→ **WHAT TO DO**:
Below this line are records; write out exactly the lines from the one containing "The height and" through the one containing "the plain-text P65", with the pictures left out.

→ **SUPPLIED DATA**:
====
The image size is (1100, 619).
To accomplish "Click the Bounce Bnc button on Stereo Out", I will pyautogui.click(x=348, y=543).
====
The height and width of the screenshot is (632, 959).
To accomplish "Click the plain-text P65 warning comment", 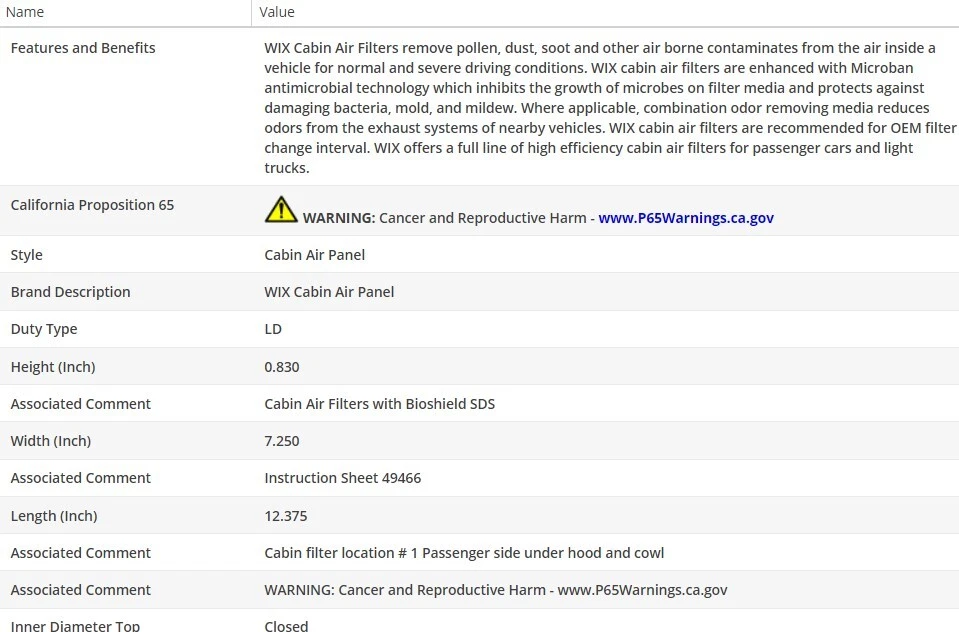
====
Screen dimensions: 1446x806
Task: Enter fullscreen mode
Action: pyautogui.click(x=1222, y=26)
====
→ **REPLY TO THE TASK**:
The height and width of the screenshot is (632, 959).
To accomplish "Click the plain-text P65 warning comment", 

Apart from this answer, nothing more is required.